The Oxford researchers looked at a wide range of foods beyond just beef and milk, having also evaluated categories like oils, eggs and different types of grains. The team evaluated how much of a tax would be necessary to offset the category's climate change impact, and then how much that tax might impact consumption.
If there were a tax on sugar, according to The Guardian's research, it would have the lowest projected change in consumption out of 13 categories depicted in a graphic in The Guardian. This suggests that it wouldn't take much of a tax on sugar to offset climate change costs, but also that such a tax isn't likely to have a large impact on consumption.

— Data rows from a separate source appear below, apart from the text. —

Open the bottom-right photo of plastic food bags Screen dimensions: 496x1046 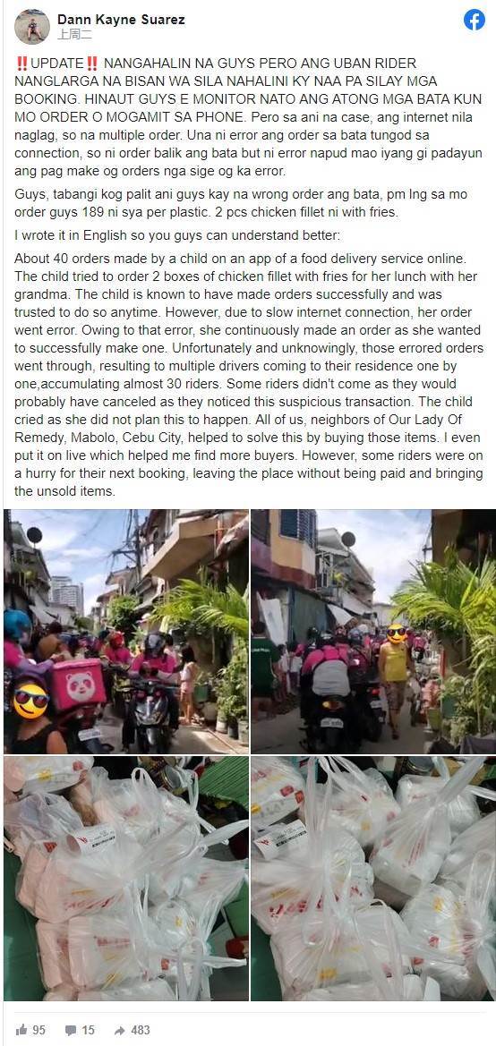373,878
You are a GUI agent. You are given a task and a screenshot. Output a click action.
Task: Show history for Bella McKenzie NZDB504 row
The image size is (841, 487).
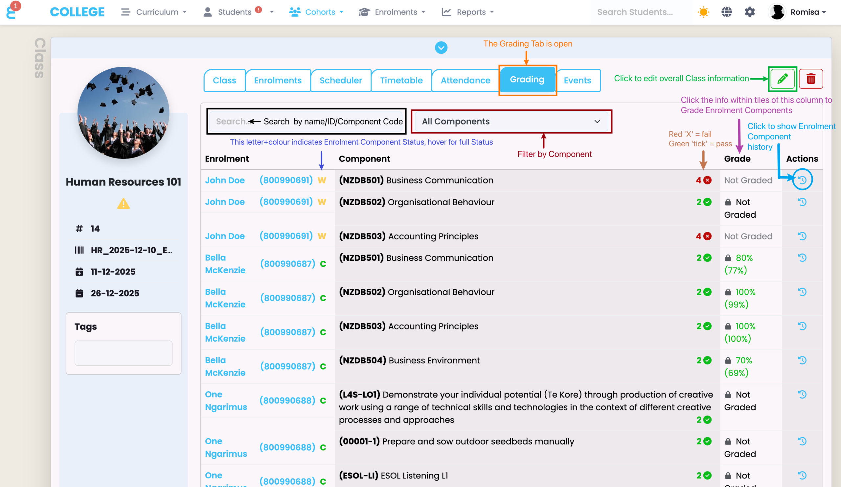point(802,360)
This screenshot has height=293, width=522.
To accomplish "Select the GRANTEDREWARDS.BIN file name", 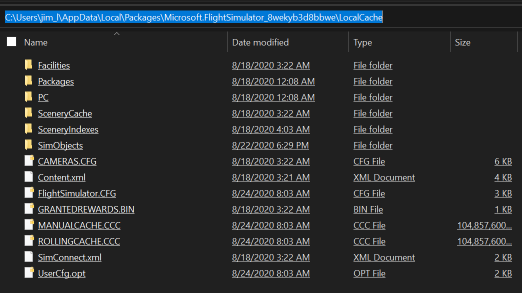I will click(x=86, y=210).
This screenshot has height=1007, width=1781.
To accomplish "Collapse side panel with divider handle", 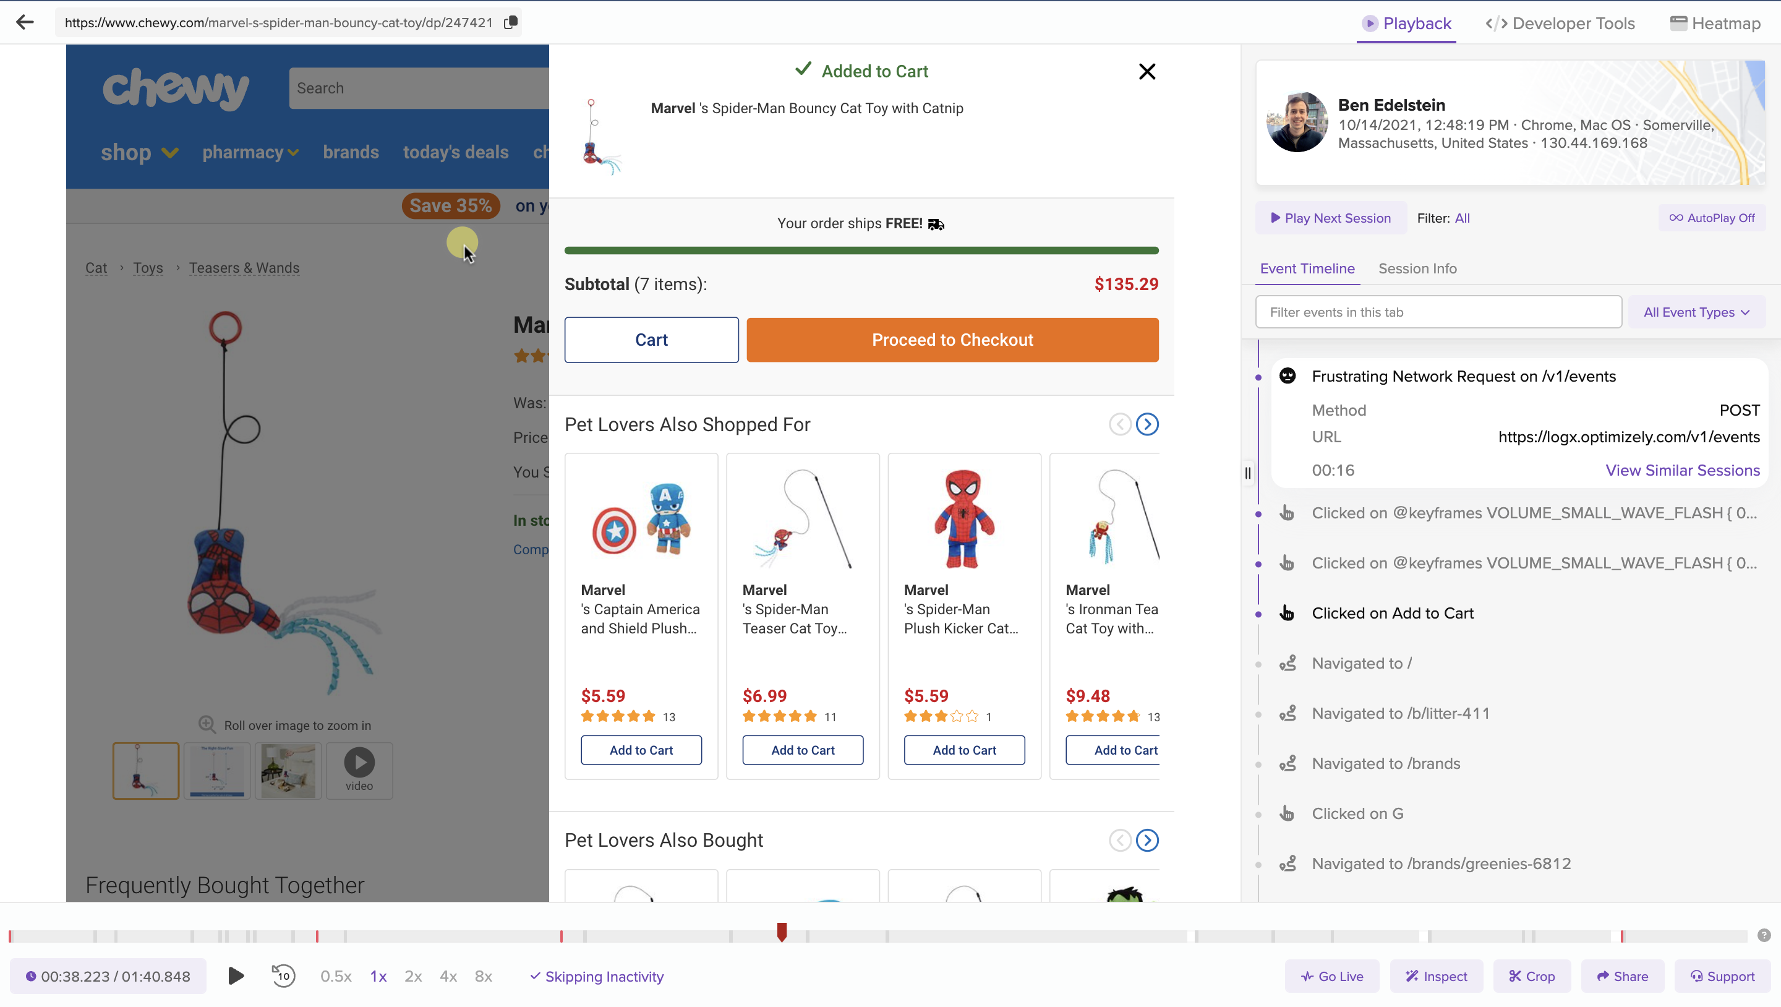I will 1248,473.
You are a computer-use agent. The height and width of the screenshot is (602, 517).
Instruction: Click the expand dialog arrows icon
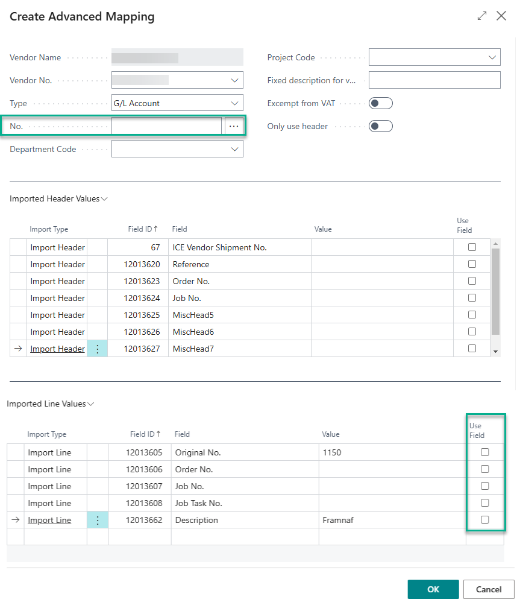pos(481,16)
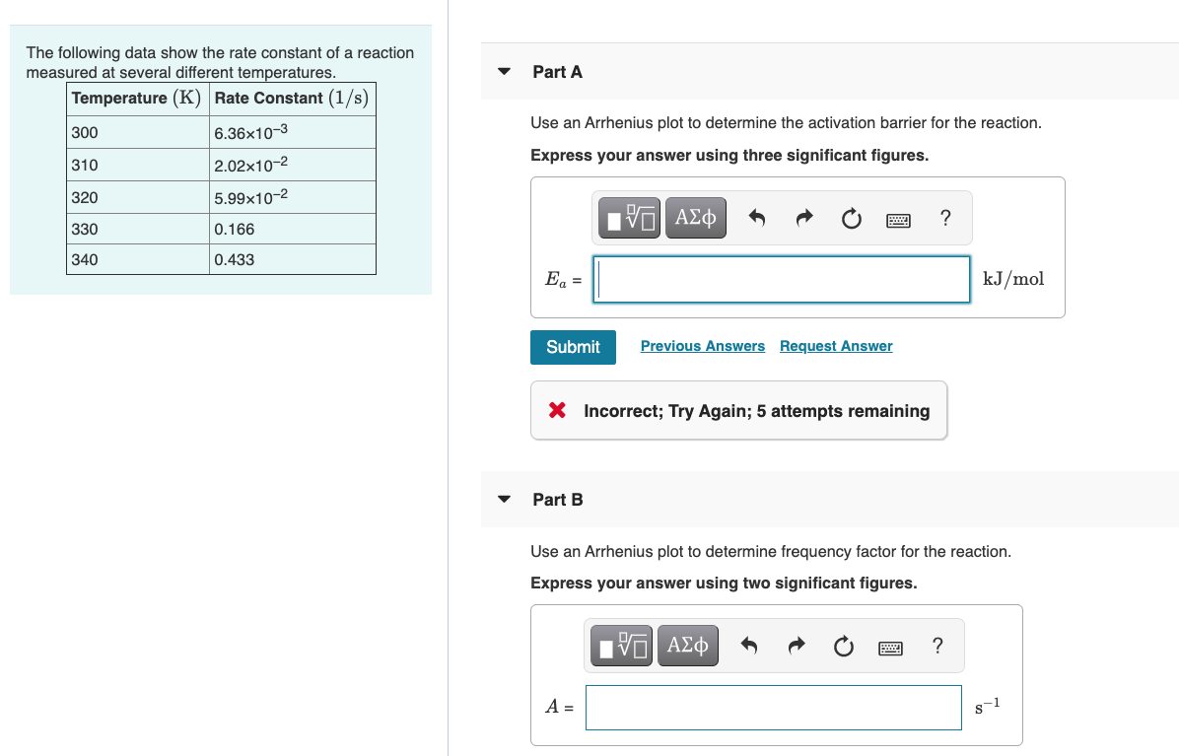
Task: Collapse the Part B section
Action: click(504, 499)
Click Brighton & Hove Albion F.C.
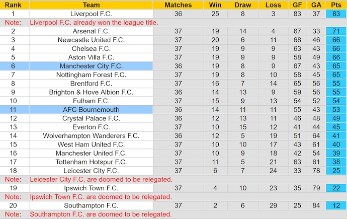This screenshot has width=347, height=219. click(x=91, y=92)
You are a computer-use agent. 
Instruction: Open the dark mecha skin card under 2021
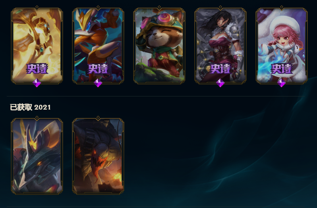pos(37,156)
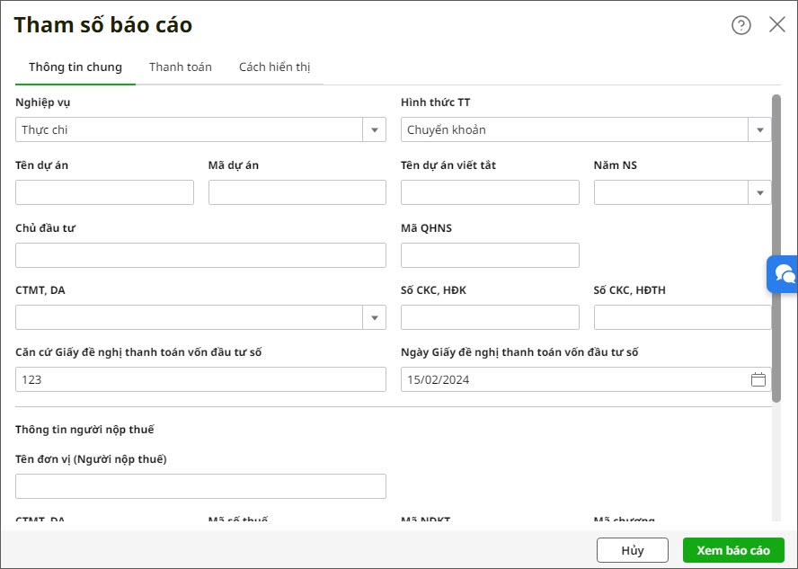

While voters in several cities weighed in on their ballots' proposed soda taxes Tuesday, this research could turn heads of both proponents and opponents about the efficacy of soda taxes to reduce consumption. However, soda tax supporters in cities like Philadelphia, which passed a tax earlier this year, may have already realized that the health argument can't be easily won. Hence, many proponents have instead framed soda taxes as a fiscal benefit to the local community and government programs instead.
Taxes on commodities like beef and milk could cause a much louder uproar among consumers, legislators and health experts alike. High consumption rates, in addition to production after-effects like deforestation and methane emissions from cattle, cause their relatively higher impact on climate change, researchers say.
But consumers, activists and legislators could easily argue that such taxes might disproportionately impact lower-income families. Manufacturers and meat and dairy processors would also likely lobby against such proposed taxes, as they did for soda taxes.